(Word and element location lines)
◆ ◆ ◆ ◆ ◆

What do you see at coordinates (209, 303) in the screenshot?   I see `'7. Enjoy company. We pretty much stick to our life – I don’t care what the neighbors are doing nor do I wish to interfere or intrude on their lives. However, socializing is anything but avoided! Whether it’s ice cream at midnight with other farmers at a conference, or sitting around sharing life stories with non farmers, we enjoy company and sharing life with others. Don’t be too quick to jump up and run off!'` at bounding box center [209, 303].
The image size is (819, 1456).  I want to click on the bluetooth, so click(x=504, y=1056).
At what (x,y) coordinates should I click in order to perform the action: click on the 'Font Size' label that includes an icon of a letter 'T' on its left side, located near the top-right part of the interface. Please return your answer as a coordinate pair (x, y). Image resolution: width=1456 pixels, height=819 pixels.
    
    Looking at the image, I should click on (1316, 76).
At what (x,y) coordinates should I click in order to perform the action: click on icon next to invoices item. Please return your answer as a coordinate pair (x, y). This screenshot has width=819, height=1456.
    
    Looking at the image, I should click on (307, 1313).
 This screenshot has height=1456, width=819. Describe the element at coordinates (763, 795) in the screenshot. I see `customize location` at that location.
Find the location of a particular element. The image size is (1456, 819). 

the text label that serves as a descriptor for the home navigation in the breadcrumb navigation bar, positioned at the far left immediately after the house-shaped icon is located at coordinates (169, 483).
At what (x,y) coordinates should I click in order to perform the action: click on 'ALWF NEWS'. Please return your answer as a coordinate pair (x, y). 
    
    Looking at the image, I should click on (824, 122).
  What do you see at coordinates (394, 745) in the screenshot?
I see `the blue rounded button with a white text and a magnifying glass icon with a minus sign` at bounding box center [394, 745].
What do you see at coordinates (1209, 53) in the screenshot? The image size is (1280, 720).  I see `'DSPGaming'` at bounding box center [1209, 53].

◆ ◆ ◆ ◆ ◆

:: Exercise goal ::
Rewrite the lines as a JSON list of strings, one string per line and no blank lines, starting at the line that contains "What do you see at coordinates (394, 745)" and running through the end of the lines.

:: Answer to the problem ::
[
  "  What do you see at coordinates (394, 745) in the screenshot?",
  "I see `the blue rounded button with a white text and a magnifying glass icon with a minus sign` at bounding box center [394, 745].",
  "What do you see at coordinates (1209, 53) in the screenshot? The image size is (1280, 720).  I see `'DSPGaming'` at bounding box center [1209, 53]."
]